● **Task prompt**
Only the lines from the one that contains "Viewport: 1456px width, 819px height." through the end of the entries, both included, should be transcribed, exactly and without pictures.

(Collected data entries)

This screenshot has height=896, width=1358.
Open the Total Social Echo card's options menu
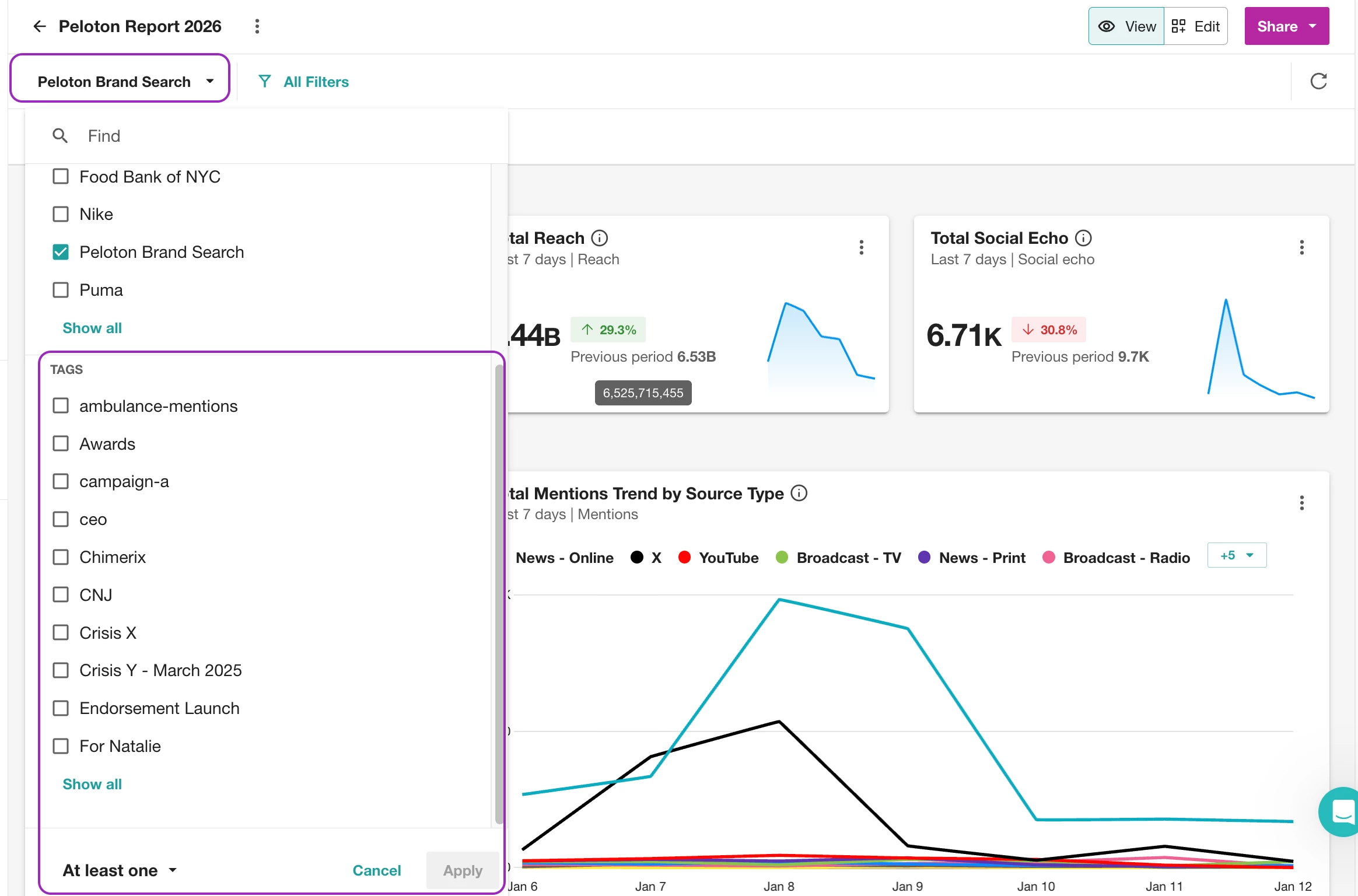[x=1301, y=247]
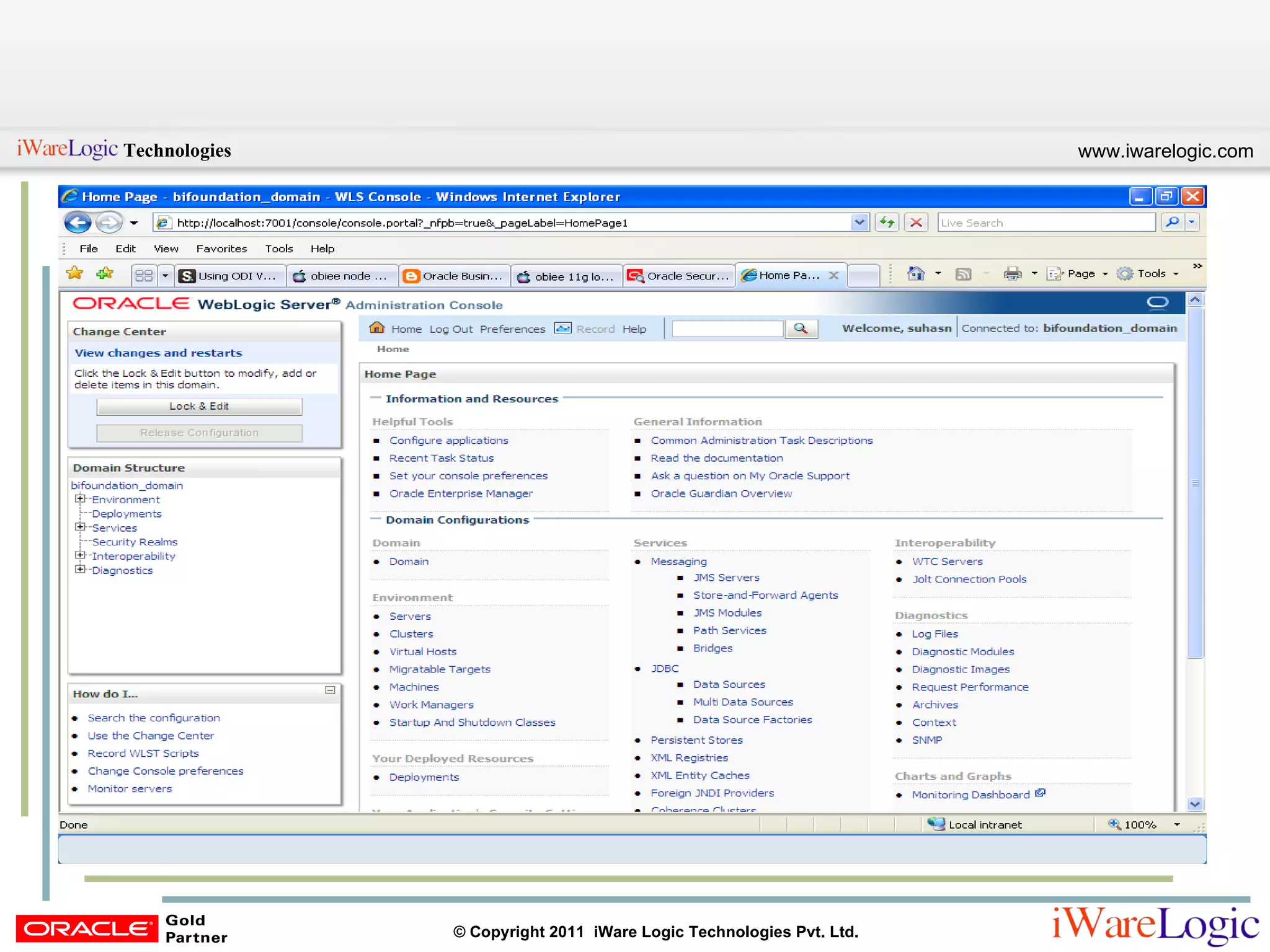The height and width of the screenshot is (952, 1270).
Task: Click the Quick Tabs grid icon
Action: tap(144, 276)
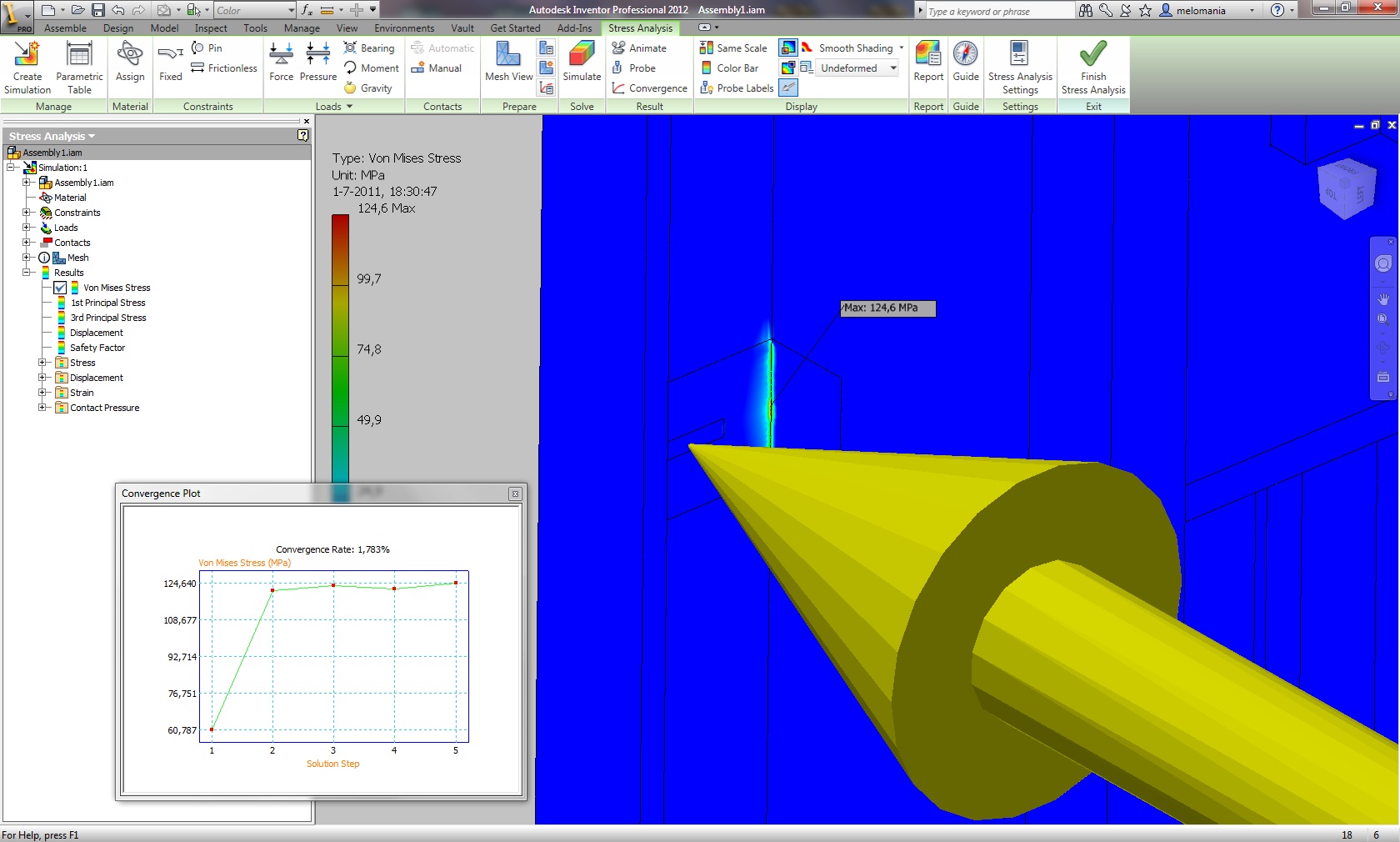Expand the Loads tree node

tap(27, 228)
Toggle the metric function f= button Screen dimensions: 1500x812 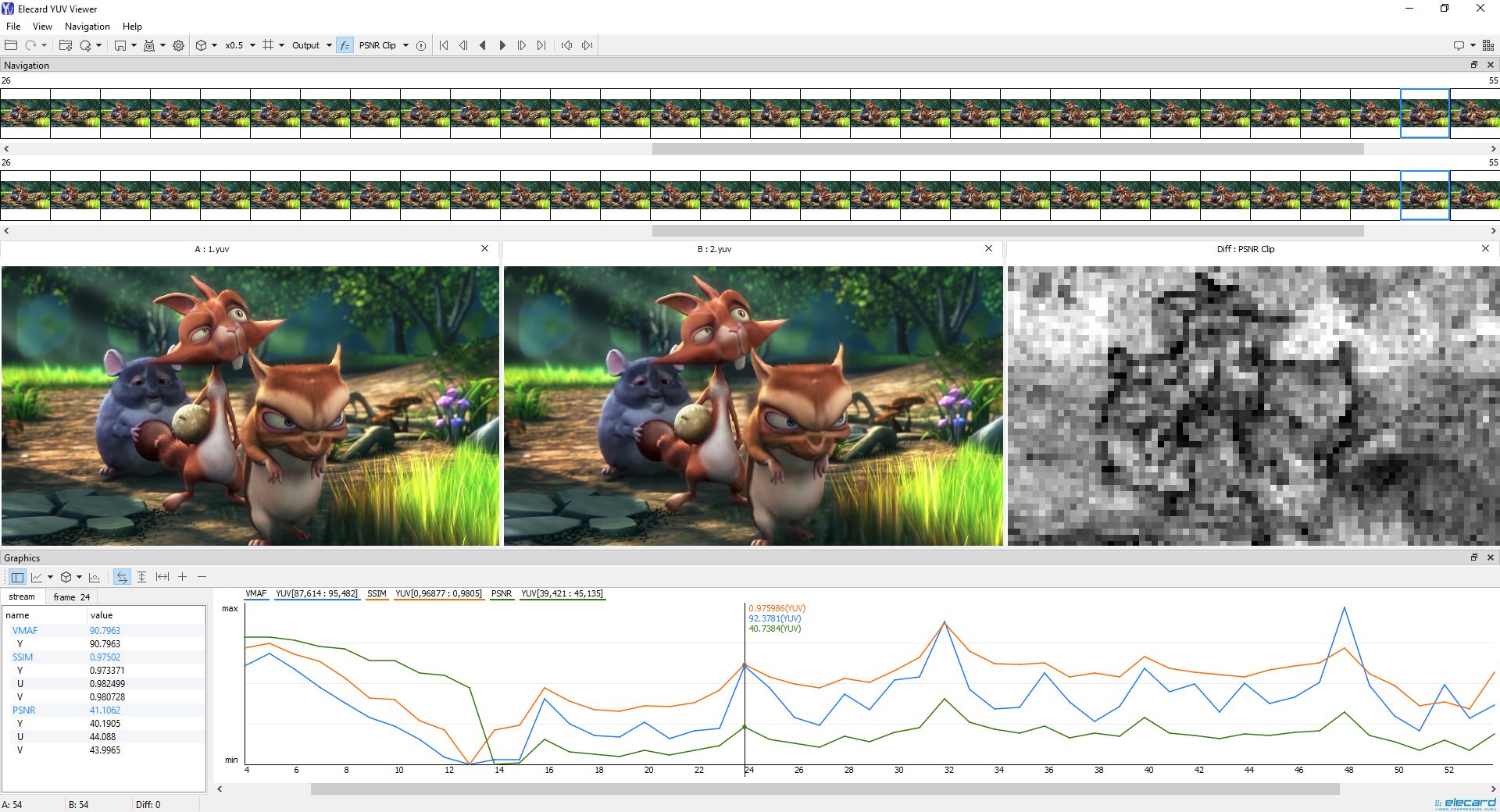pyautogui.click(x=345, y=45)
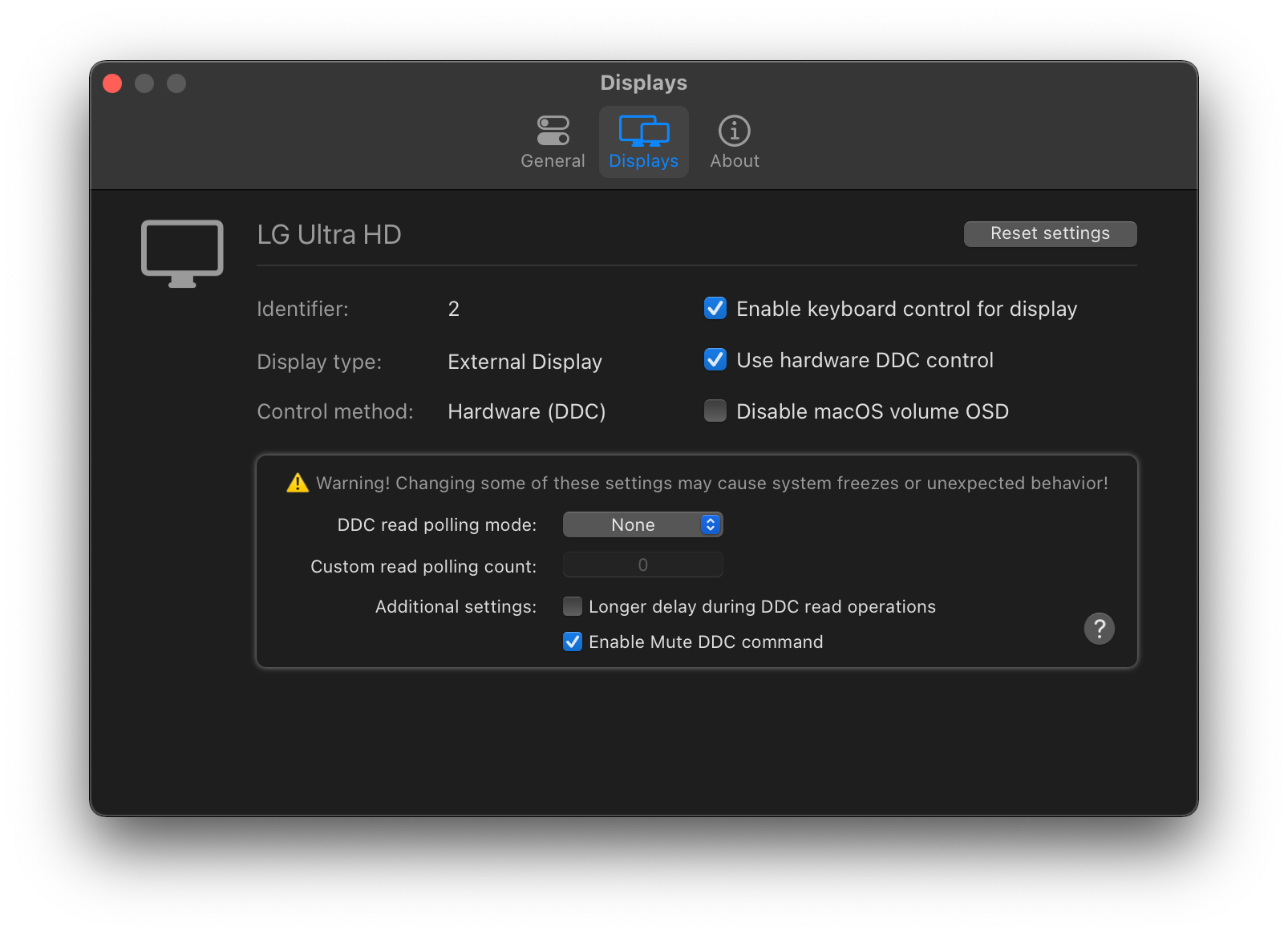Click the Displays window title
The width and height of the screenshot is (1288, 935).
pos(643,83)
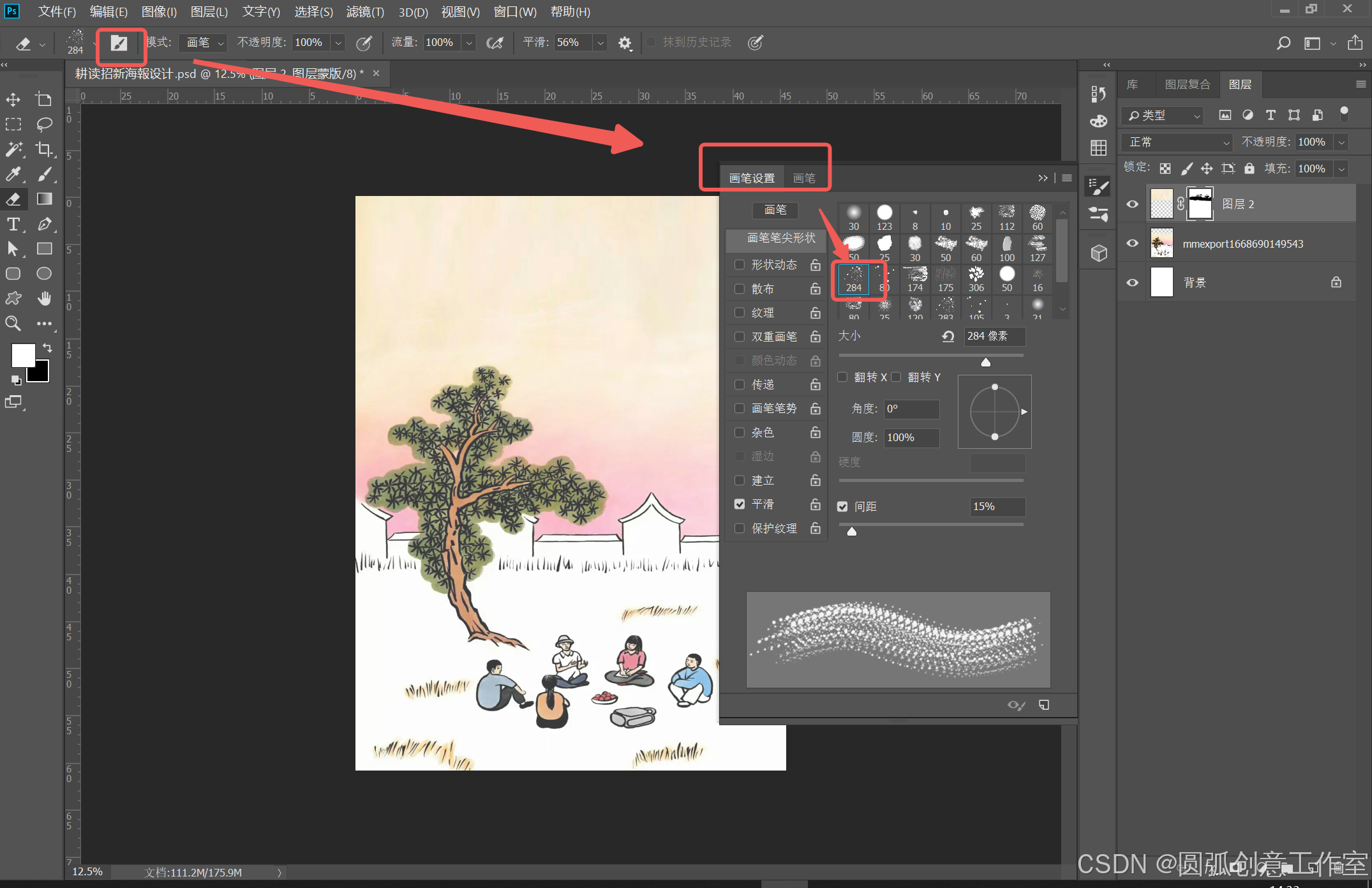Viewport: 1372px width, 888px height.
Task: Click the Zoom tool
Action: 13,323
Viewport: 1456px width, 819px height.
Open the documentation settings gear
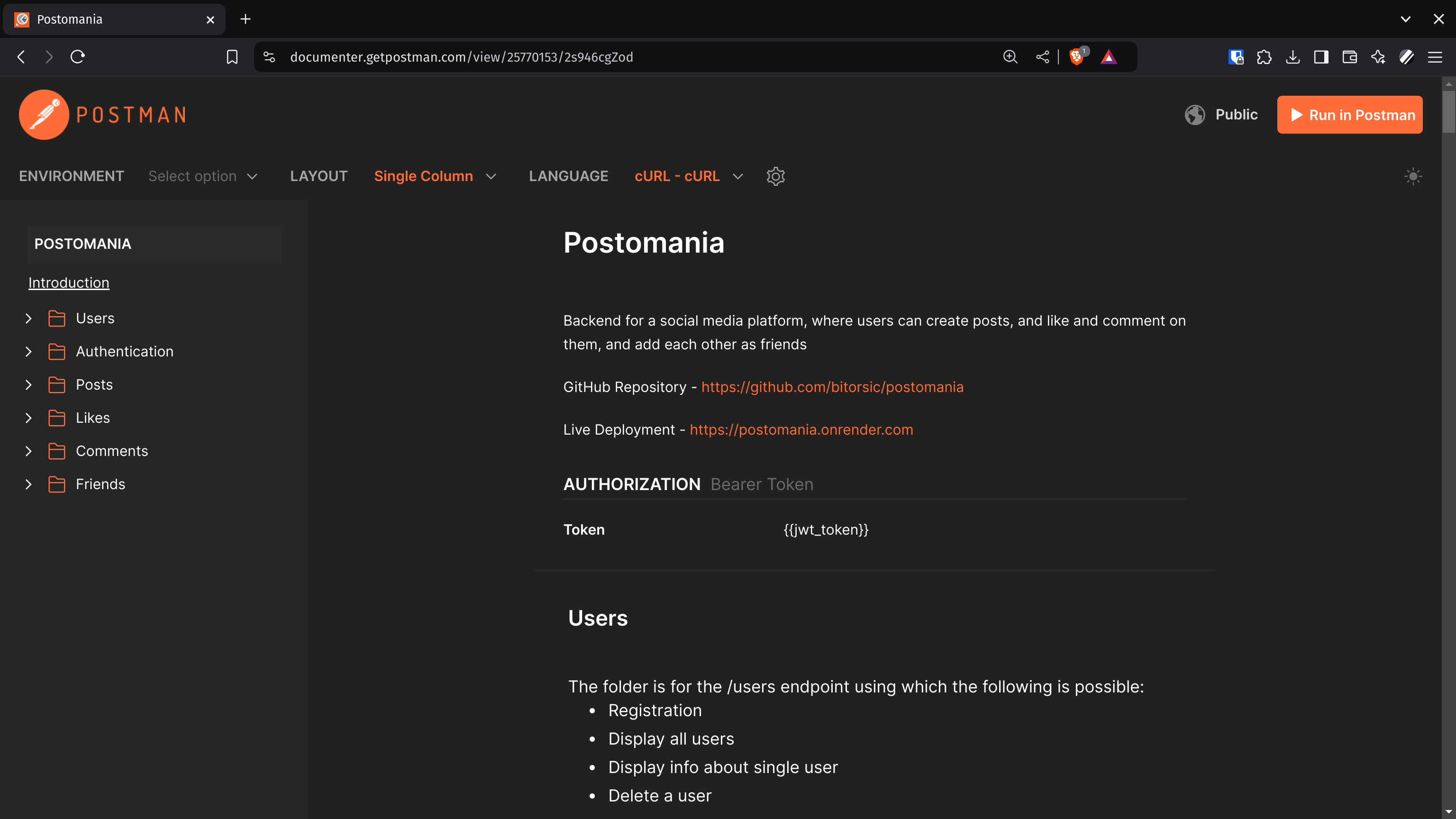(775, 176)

● **Output below**
Viewport: 1456px width, 819px height.
Open the documentation settings gear
(775, 176)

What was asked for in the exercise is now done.